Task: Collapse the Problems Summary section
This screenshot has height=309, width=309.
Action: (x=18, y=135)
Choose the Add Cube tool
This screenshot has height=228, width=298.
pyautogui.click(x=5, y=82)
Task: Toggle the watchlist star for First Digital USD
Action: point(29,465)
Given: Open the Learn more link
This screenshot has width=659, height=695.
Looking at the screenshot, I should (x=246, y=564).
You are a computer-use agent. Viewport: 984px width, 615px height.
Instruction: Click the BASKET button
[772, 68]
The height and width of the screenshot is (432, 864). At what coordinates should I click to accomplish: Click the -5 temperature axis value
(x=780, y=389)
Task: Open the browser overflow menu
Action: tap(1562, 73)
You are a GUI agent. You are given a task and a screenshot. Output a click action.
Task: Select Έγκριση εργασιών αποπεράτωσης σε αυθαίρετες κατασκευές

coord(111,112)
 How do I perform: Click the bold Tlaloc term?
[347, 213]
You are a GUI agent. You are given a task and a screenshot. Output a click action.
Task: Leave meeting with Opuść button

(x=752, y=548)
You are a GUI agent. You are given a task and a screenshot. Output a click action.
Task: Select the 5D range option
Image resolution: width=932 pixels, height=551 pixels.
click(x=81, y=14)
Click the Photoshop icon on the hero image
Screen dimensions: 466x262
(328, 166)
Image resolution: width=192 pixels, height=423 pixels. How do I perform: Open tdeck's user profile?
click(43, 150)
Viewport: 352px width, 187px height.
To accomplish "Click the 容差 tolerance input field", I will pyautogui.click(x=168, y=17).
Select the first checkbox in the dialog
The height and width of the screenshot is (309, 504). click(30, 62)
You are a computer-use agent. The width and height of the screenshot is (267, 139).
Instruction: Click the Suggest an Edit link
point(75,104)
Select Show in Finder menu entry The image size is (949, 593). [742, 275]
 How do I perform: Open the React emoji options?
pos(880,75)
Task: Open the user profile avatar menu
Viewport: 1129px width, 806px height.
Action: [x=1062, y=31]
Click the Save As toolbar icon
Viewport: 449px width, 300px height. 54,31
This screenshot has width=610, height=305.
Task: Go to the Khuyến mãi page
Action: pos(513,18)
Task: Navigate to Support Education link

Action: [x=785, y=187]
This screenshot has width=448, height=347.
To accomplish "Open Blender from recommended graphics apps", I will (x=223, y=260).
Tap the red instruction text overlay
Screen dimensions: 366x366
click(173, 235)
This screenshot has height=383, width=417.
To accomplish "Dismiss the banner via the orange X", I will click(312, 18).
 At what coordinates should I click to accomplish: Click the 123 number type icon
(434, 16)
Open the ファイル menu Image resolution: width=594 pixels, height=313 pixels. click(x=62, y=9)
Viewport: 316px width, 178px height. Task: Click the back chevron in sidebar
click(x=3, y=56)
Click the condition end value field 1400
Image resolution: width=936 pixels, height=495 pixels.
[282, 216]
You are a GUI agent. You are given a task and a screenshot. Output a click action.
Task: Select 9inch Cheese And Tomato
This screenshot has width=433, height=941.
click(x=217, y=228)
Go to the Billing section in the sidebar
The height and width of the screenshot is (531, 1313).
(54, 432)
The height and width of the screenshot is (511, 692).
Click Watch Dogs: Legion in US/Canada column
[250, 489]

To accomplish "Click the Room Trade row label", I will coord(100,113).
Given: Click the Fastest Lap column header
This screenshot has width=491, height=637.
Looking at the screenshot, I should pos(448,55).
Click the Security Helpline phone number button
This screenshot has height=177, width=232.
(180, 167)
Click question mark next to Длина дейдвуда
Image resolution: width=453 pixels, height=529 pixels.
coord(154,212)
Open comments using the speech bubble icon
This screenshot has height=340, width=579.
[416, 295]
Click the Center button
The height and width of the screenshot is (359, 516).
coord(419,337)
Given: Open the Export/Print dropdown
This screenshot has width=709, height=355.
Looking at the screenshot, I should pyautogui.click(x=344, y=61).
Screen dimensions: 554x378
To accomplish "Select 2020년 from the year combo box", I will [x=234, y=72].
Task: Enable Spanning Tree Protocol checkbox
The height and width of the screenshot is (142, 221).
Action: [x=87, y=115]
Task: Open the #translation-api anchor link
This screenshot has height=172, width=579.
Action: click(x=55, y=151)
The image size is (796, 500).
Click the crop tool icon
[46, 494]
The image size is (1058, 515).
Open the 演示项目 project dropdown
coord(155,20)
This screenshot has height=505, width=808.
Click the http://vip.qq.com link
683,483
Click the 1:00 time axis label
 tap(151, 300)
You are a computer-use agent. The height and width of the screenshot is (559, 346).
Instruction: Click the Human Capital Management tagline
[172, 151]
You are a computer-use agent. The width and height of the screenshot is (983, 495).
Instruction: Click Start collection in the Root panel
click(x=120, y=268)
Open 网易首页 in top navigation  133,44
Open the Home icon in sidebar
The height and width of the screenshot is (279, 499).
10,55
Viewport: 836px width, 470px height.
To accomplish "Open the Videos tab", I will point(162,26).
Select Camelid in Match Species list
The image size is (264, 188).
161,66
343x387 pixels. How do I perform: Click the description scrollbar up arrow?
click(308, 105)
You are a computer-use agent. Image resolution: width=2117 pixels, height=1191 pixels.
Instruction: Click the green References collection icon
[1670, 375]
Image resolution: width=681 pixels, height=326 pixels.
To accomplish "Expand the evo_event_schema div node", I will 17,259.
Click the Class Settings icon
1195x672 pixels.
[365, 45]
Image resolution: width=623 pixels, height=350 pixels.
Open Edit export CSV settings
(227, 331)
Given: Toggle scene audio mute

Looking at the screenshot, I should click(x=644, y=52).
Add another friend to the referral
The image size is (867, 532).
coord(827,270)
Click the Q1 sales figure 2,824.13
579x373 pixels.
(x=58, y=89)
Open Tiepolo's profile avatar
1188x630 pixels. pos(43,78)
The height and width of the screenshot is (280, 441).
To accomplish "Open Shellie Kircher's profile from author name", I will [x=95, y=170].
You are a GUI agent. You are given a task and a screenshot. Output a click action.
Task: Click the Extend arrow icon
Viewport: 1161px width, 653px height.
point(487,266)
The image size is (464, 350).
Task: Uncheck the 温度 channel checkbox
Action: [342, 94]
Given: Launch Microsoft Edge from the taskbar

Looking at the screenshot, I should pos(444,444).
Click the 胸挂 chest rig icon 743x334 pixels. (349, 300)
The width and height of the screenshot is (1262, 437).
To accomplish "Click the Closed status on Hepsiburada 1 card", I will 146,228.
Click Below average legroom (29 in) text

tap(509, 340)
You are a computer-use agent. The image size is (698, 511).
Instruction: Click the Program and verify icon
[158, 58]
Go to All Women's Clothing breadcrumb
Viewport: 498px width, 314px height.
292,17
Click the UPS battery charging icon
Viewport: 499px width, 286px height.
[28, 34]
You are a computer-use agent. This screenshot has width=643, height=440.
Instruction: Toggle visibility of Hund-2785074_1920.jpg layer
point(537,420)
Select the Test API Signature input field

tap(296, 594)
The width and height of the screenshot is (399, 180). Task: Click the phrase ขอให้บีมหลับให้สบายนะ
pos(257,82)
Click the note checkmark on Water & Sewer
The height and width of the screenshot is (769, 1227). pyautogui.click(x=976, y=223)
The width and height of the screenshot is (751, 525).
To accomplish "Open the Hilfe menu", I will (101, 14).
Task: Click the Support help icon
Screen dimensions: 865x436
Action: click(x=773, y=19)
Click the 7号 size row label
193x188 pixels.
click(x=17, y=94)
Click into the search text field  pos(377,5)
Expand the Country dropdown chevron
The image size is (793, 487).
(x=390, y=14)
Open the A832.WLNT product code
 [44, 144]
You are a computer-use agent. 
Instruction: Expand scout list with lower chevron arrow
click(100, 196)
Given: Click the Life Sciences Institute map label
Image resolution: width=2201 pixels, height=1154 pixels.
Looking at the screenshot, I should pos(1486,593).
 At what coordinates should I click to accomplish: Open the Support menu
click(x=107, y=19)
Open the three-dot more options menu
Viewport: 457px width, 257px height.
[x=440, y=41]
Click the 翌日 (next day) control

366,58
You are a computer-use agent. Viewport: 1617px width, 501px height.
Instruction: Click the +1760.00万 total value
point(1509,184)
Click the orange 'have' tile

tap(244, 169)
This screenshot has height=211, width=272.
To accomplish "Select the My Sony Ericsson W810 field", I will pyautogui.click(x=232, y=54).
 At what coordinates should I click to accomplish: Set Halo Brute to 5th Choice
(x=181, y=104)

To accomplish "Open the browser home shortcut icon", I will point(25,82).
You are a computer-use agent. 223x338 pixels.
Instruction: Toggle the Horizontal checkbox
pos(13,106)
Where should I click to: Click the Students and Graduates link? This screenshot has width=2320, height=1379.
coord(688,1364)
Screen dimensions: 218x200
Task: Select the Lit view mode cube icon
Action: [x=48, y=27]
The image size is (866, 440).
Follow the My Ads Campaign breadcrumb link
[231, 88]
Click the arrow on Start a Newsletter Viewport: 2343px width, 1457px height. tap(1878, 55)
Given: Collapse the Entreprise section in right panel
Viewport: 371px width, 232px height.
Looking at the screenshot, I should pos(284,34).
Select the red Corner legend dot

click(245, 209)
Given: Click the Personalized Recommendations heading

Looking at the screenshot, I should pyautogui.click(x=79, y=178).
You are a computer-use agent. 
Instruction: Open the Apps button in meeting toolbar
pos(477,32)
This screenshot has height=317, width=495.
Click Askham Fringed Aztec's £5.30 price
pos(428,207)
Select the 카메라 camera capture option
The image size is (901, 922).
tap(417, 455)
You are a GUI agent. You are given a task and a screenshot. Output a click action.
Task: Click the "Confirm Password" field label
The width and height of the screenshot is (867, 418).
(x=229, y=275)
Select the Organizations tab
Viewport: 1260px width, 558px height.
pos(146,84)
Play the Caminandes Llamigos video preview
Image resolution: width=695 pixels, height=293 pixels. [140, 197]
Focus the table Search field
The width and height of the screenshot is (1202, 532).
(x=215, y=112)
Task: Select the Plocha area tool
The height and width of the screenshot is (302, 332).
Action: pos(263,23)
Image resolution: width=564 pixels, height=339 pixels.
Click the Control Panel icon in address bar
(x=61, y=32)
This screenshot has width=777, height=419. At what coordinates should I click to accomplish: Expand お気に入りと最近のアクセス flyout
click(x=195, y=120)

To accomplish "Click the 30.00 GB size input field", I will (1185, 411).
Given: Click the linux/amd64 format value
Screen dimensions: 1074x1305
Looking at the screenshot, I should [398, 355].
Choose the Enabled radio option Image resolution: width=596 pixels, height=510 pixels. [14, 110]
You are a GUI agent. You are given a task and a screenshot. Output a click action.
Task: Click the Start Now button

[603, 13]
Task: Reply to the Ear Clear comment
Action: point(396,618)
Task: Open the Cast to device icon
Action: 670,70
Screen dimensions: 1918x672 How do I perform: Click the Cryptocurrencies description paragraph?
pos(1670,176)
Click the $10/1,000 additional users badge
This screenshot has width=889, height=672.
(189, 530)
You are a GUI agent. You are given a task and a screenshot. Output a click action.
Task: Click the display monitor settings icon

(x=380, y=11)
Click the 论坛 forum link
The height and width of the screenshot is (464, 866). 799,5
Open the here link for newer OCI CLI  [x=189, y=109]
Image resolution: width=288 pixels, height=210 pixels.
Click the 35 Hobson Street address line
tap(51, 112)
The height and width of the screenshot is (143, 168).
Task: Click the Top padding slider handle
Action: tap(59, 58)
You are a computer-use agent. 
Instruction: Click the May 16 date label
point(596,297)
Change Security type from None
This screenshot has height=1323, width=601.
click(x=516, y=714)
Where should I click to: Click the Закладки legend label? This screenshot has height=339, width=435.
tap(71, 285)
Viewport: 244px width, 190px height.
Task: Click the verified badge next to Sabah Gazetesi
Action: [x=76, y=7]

* _PROBLEM DETAILS_:
Echo every line of the listing from the one containing "The image size is (796, 500)." down to the one containing "1188x630 pixels. pos(43,78)", both included, without changing a character.

* _EXPECTED OUTPUT_:
The image size is (796, 500).
Click the crop tool icon
[46, 494]
The image size is (1058, 515).
Open the 演示项目 project dropdown
coord(155,20)
This screenshot has height=505, width=808.
Click the http://vip.qq.com link
683,483
Click the 1:00 time axis label
 tap(151, 300)
You are a computer-use agent. The height and width of the screenshot is (559, 346).
Instruction: Click the Human Capital Management tagline
[172, 151]
You are a computer-use agent. The width and height of the screenshot is (983, 495).
Instruction: Click Start collection in the Root panel
click(x=120, y=268)
Open 网易首页 in top navigation  133,44
Open the Home icon in sidebar
The height and width of the screenshot is (279, 499).
10,55
Viewport: 836px width, 470px height.
To accomplish "Open the Videos tab", I will point(162,26).
Select Camelid in Match Species list
The image size is (264, 188).
161,66
343x387 pixels. How do I perform: Click the description scrollbar up arrow?
click(308, 105)
You are a computer-use agent. Image resolution: width=2117 pixels, height=1191 pixels.
Instruction: Click the green References collection icon
[1670, 375]
Image resolution: width=681 pixels, height=326 pixels.
To accomplish "Expand the evo_event_schema div node", I will 17,259.
Click the Class Settings icon
1195x672 pixels.
[365, 45]
Image resolution: width=623 pixels, height=350 pixels.
Open Edit export CSV settings
(227, 331)
Given: Toggle scene audio mute

Looking at the screenshot, I should click(x=644, y=52).
Add another friend to the referral
The image size is (867, 532).
coord(827,270)
Click the Q1 sales figure 2,824.13
579x373 pixels.
(x=58, y=89)
Open Tiepolo's profile avatar
1188x630 pixels. pos(43,78)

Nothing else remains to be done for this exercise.